** Your task **
Return only those lines of the material that contain "Given".
══════════
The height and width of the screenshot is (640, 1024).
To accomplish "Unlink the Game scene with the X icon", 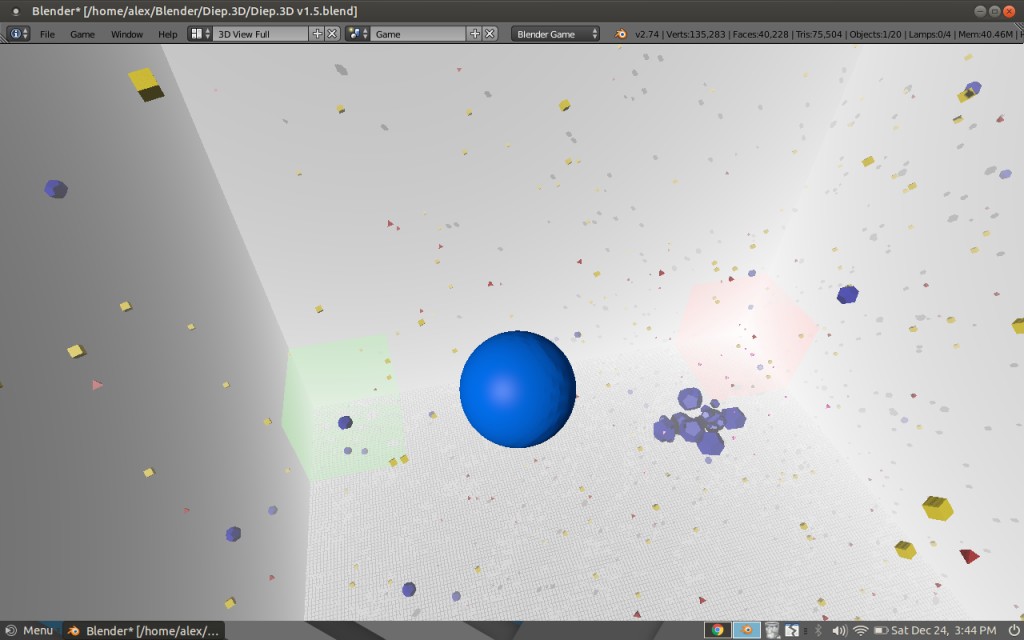I will (x=489, y=33).
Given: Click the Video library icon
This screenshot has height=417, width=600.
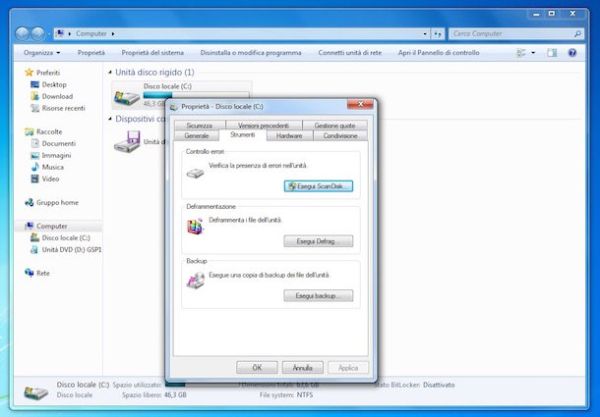Looking at the screenshot, I should pyautogui.click(x=34, y=179).
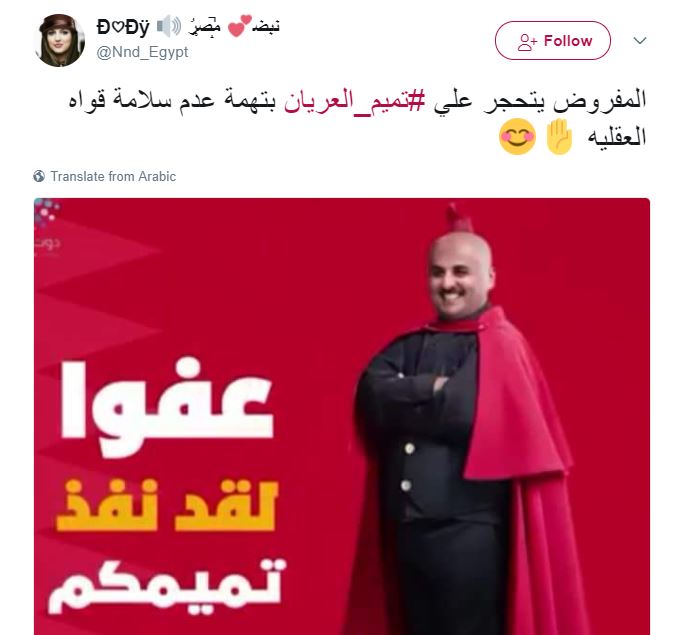Click the white word تميمكم in image

coord(166,585)
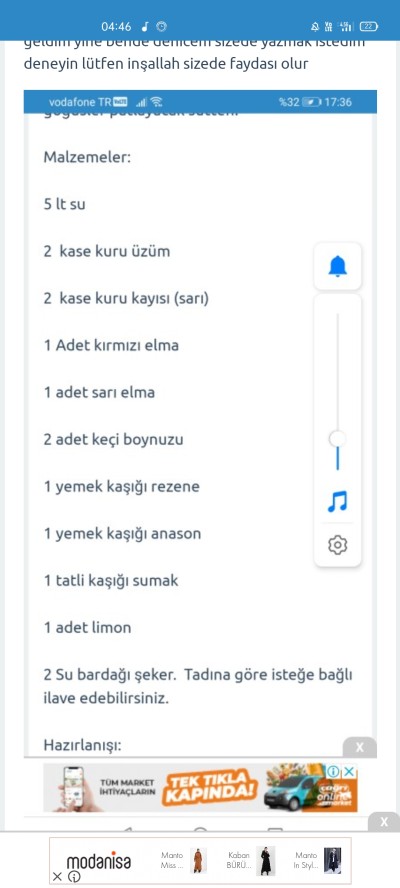The image size is (400, 888).
Task: Tap the 04:46 clock in the status bar
Action: (x=116, y=27)
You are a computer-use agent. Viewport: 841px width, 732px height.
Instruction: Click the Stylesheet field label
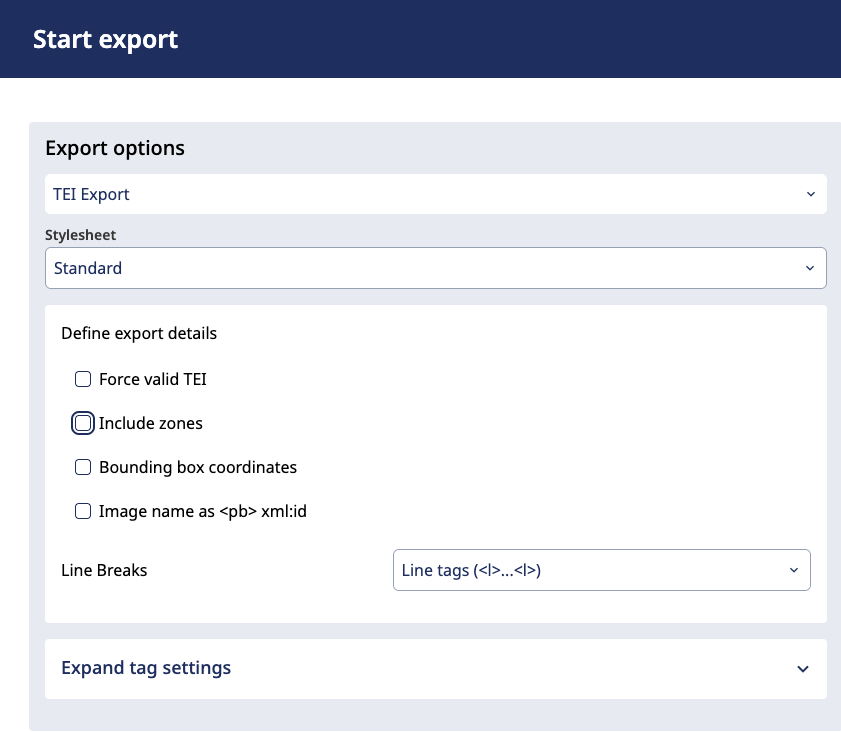point(80,235)
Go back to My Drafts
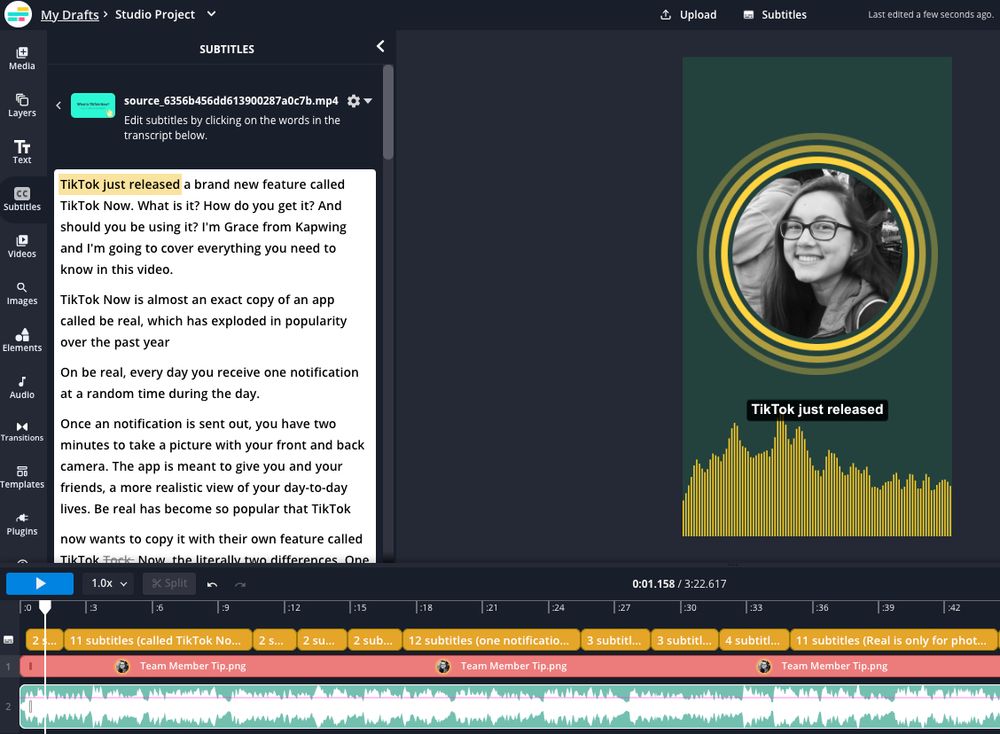Viewport: 1000px width, 734px height. pos(70,14)
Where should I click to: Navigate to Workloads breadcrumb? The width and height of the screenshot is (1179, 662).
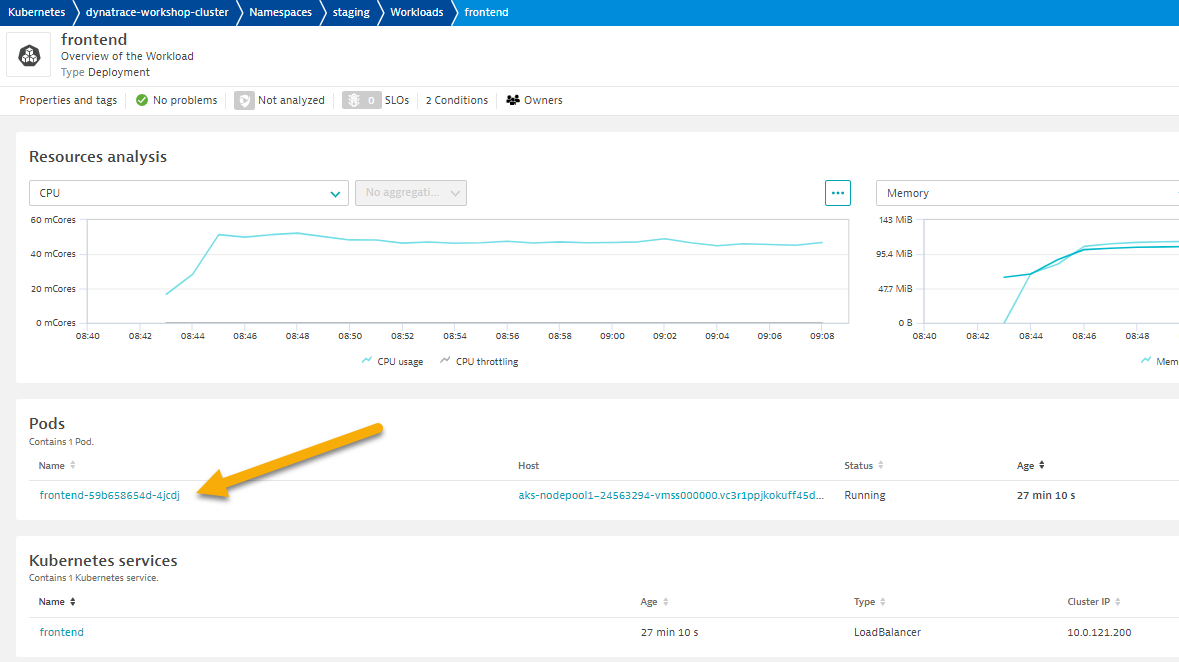point(416,12)
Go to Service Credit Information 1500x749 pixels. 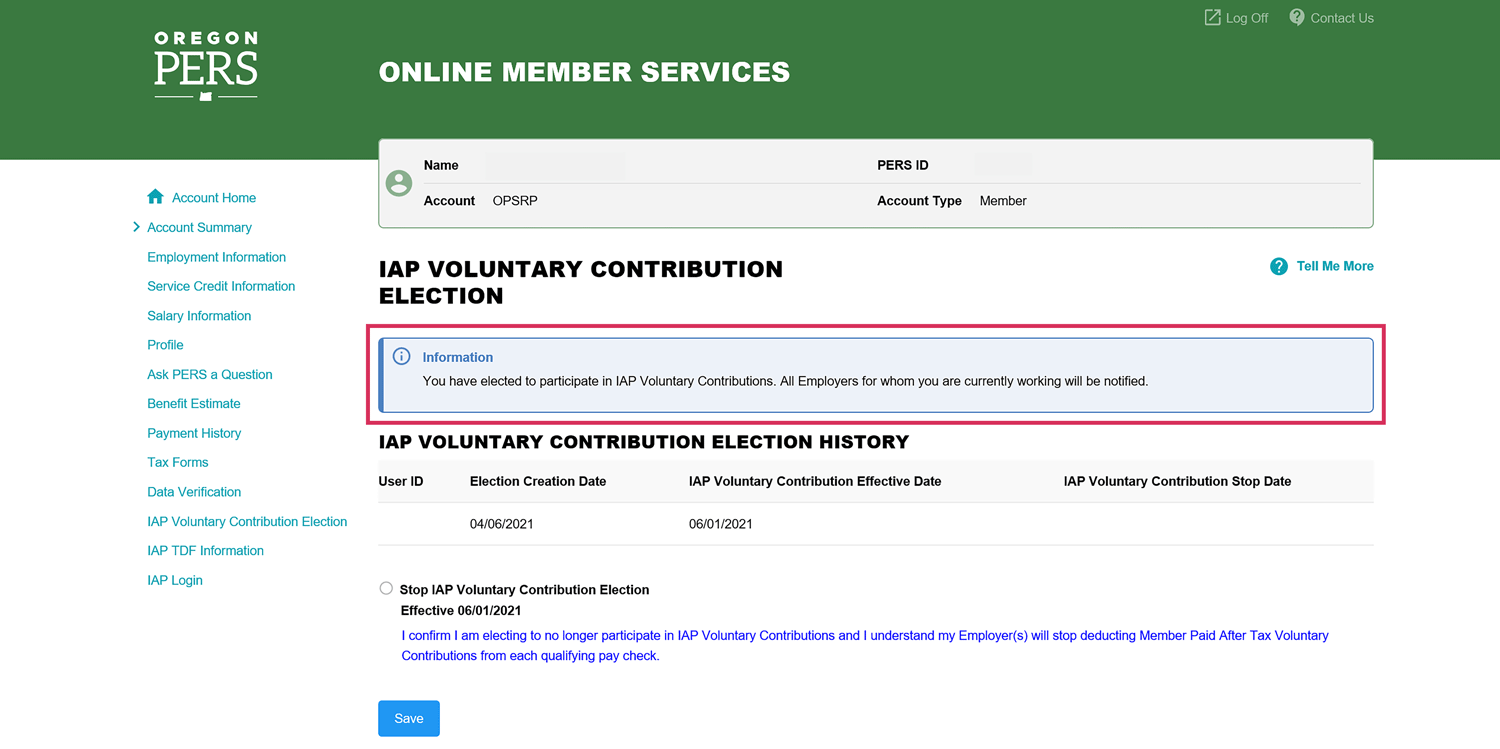[x=221, y=286]
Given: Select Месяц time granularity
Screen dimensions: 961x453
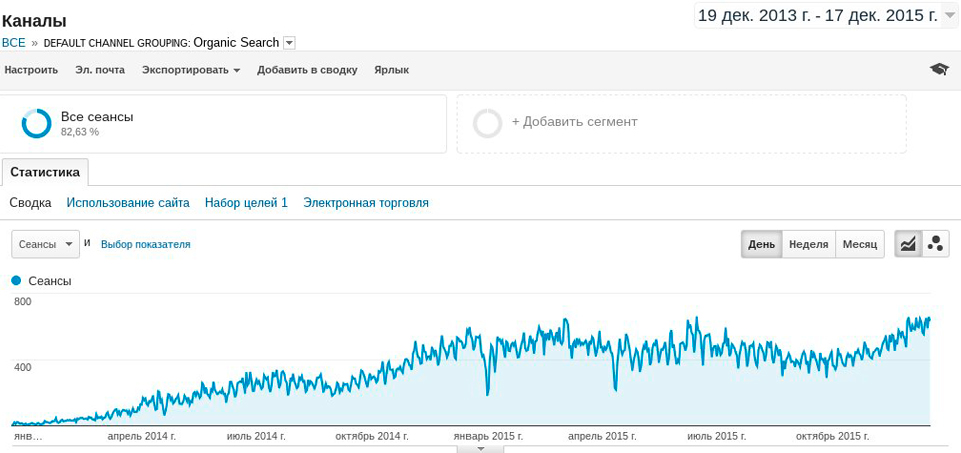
══════════
** Written solution **
Given: Click the Video library icon
Given: Select Месяц time granularity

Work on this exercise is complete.